In your new story, “Sunrise, Sunset,”
you write from the perspective of a grandmother who is losing herself to
dementia, and of her daughter, who is struggling with her new role as a
mother. Why did you choose to write the story from two perspectives?

I was on a plane, some time ago, when a woman boarded with her elderly
mother. The mother was carrying an Alzheimer’s doll, a kind of
therapeutic baby doll, which was obviously meant to soothe her. The
daughter was on the phone, yelling about something totally unrelated to
this situation. She was obviously dealing with some painful issue of her
own that had nothing to do with her mother’s illness, but the two of
them being together on this plane, and the daughter absentmindedly
helping her mother with the doll, showed me that they were still very
much joined. That was when I got the idea for the story. I tried to
write it solely from the mother’s perspective first, then solely from
the daughter’s. Neither worked, so I decided to tell the story from both
points of view. This gave me an opportunity to explore the characters’
individual issues, as well as the ways in which they misinterpret and
misunderstand each other.

Had you already thought of taking on the subject of dementia?

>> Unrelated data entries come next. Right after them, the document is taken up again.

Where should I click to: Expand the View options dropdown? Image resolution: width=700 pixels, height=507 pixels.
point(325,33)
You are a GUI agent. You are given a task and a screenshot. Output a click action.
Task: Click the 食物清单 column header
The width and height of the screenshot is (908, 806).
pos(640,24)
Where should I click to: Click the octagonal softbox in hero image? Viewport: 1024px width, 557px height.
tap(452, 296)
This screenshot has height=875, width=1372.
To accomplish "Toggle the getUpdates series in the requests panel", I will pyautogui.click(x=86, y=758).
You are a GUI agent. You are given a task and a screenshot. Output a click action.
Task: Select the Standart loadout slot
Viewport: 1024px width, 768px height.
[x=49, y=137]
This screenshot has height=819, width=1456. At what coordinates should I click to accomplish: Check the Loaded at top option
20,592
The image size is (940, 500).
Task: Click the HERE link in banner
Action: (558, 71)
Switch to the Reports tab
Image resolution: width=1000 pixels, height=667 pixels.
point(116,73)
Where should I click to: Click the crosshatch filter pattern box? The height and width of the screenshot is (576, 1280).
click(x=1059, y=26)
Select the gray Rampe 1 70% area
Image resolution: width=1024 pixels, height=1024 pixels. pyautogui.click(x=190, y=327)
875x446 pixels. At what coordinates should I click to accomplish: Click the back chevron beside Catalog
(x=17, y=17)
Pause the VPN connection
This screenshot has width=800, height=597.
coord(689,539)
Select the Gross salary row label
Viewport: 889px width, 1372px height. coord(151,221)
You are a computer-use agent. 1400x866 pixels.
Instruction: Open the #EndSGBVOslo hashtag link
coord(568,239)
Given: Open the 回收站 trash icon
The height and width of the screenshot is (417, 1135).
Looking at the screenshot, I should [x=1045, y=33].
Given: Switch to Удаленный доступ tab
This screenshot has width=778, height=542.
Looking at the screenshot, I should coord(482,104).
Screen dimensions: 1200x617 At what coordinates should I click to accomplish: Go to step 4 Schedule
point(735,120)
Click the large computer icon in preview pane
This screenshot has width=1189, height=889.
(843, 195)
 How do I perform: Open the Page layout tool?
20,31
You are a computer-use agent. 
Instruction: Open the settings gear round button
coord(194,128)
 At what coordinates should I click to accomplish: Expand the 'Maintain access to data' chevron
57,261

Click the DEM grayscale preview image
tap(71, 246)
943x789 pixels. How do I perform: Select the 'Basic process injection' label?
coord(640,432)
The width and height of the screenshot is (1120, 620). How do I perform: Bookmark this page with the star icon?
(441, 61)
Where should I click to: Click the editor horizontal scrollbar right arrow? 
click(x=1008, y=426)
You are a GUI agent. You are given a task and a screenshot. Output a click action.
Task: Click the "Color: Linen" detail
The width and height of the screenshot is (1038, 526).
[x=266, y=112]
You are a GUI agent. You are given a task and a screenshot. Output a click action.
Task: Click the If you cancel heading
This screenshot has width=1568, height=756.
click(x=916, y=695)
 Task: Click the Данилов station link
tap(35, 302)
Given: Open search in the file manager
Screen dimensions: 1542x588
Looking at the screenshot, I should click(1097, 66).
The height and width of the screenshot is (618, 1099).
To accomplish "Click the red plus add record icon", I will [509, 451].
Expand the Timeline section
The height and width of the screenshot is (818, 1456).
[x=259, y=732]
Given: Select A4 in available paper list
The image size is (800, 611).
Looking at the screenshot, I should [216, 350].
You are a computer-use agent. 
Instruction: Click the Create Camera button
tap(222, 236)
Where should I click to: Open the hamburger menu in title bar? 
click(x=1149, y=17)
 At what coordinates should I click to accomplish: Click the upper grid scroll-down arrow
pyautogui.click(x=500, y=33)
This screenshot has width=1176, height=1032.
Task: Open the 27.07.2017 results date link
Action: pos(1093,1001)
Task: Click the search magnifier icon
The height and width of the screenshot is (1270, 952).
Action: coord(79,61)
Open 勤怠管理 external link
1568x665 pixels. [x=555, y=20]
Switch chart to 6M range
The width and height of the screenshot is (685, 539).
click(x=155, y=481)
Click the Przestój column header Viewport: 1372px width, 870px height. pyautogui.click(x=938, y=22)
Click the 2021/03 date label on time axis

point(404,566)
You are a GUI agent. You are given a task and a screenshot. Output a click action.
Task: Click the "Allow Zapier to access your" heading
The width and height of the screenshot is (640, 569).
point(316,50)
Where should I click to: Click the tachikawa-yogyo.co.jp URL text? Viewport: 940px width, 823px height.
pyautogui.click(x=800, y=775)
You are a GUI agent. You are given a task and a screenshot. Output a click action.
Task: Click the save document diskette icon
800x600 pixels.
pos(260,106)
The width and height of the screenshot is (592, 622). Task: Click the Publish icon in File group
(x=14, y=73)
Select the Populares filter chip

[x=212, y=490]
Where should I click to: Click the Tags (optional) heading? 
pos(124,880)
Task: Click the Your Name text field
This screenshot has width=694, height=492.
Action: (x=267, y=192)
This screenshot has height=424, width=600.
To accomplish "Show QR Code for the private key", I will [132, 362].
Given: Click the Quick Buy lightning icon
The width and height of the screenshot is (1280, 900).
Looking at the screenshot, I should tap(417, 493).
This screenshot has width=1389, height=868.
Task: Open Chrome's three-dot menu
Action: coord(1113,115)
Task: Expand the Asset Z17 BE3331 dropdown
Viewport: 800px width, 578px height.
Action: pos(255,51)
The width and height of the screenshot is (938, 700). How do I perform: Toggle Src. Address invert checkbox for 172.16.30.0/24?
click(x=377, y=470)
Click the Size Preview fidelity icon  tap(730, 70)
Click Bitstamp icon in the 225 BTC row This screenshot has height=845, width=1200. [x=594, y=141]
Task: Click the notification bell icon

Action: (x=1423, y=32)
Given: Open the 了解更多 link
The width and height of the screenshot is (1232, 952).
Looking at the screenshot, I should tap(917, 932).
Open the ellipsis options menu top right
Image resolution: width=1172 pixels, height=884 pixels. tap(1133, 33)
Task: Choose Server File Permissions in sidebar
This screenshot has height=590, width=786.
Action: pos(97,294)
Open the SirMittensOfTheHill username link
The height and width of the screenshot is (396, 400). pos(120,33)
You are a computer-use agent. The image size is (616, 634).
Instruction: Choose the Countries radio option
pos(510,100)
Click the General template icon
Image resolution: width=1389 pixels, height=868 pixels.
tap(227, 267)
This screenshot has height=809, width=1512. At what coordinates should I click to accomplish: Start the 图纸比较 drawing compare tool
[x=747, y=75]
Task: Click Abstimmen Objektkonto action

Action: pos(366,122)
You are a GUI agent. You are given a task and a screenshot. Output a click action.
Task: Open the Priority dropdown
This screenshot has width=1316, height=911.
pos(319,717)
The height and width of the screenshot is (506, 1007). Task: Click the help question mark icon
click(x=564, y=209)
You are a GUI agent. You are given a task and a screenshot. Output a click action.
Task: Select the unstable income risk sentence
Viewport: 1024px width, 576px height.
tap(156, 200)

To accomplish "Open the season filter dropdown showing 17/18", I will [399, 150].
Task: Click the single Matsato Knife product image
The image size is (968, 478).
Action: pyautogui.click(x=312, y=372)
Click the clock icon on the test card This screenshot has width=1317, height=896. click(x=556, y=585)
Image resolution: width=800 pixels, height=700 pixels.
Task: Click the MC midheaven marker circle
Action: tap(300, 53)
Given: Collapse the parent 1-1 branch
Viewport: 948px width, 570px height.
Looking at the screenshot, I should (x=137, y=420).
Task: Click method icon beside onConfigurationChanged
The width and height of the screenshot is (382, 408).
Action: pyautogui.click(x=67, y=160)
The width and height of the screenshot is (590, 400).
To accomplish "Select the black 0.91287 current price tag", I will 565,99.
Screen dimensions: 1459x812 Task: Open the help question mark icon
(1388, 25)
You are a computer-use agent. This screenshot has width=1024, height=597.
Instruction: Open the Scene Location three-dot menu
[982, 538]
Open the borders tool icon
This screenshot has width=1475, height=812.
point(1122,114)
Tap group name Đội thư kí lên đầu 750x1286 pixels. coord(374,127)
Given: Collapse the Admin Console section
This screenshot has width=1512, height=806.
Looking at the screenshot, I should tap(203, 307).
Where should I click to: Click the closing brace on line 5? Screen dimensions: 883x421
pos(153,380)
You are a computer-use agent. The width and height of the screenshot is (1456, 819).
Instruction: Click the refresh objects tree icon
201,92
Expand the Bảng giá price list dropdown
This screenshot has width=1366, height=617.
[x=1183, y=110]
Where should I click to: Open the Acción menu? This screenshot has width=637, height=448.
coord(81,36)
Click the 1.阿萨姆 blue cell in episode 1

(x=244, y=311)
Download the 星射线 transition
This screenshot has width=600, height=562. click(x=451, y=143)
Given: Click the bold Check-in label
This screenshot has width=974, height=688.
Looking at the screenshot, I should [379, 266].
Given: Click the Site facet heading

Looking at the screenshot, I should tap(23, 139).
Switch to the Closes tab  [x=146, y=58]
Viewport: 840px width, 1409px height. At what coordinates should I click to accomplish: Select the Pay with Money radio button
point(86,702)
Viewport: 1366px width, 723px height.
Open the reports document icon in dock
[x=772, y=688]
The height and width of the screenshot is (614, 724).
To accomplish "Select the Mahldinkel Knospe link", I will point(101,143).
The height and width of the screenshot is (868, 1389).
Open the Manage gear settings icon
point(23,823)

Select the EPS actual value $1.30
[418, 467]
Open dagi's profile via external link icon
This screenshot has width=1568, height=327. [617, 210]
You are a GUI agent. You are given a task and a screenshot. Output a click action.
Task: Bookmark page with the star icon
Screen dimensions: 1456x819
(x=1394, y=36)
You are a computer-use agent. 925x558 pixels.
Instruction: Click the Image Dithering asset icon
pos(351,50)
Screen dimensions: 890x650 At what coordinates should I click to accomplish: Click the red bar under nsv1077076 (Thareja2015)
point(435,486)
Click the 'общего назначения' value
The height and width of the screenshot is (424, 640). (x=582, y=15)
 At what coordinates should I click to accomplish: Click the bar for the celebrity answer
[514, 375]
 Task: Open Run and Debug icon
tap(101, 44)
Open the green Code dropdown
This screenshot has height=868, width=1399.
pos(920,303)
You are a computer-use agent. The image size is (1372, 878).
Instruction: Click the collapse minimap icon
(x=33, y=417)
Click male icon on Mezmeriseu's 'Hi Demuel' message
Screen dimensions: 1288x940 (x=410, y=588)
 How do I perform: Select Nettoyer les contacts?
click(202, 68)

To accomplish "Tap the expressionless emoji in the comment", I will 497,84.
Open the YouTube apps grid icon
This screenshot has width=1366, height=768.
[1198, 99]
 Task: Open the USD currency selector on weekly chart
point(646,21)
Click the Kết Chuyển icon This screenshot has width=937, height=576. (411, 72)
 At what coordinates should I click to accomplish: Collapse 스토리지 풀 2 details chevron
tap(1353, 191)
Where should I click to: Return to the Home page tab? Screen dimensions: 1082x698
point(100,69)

I’ve always been interested in memory, and particularly in how migration
can affect and distort it. I have seen many of my parents’ friends start
forgetting the things they treasure most, including their memories of
Haiti. You have to be so much in the present with people whose memories
are gone. You’re very aware that what you’re doing with them and what
you’re saying to them is not being stored. My mother-in-law has a friend
who is sometimes aware that she has Alzheimer’s. There are days when she
calls the house ten times asking me the same question. I wanted to
capture something like that in a story, if not in exactly the same way.

Carole and Victor, the grandparents in “Sunrise, Sunset,” both grew up
in difficult circumstances in Haiti and emigrated to the U.S. as soon as
they could. How important is that background to the story?

Carole is trying to hang on to her past, even though it was difficult.
There was heartache in the past, but also a friendship that she’s never
been able to replicate, not even with her daughter. When you forget bad
memories, you also lose the good ones. Carole’s backstory is what she
treasures the most in her memory bank, if you will.

Victor and Carole have different reactions to the trauma they’ve
experienced: Victor dedicates himself to “the pleasure of joy, or the
joy of pleasure”; Carole is much more severe and duty-bound. Why do you
think their responses are so different?

They are very different people. Carole is the type who holds things in,
and her husband is the type who lets them go. But, when it comes to her
condition, they agree to follow Carole’s lead in terms of how much to
reveal to their daughter.

Carole is told by her doctor that she is not a good “historian,” and
she acknowledges that it’s true. Does this complicate the difficulties
she faces?

I remember when I first heard a doctor use that term, with one of my
daughters. My daughter was told that she was a good historian, because
she could describe her symptoms so accurately—when they had started and
how. I thought it was amazing that one’s ability to narrate one’s
personal ills could be seen in that way. Hearing the word “historian”
used as a medical term just blew me away. Carole, like my parents,
belongs to a generation of people who grew up during a dictatorship and,
because of that, are afraid to share too much about themselves. Off the
page, I am a bit that way, too. But now that what Carole could have
shared is slipping away, she regrets holding it back. She wishes she had
been a better historian.

Is this story one in a series, or a freestanding piece? Are you working
on a new collection?

I have just finished a short-story collection. All the stories are love
stories, in some way, even ones, like this one, that involve a
parent-child relationship or more political situations. In our current era, there are times when it
feels senseless to focus on personal dramas, but, alas, we still have to
deal with these things every day. We still have complicated
relationships, friendships, and different types of love in our lives. I
think that this is one of the “lessons” that Carole and Victor took away
from growing up during—and surviving—a dictatorship.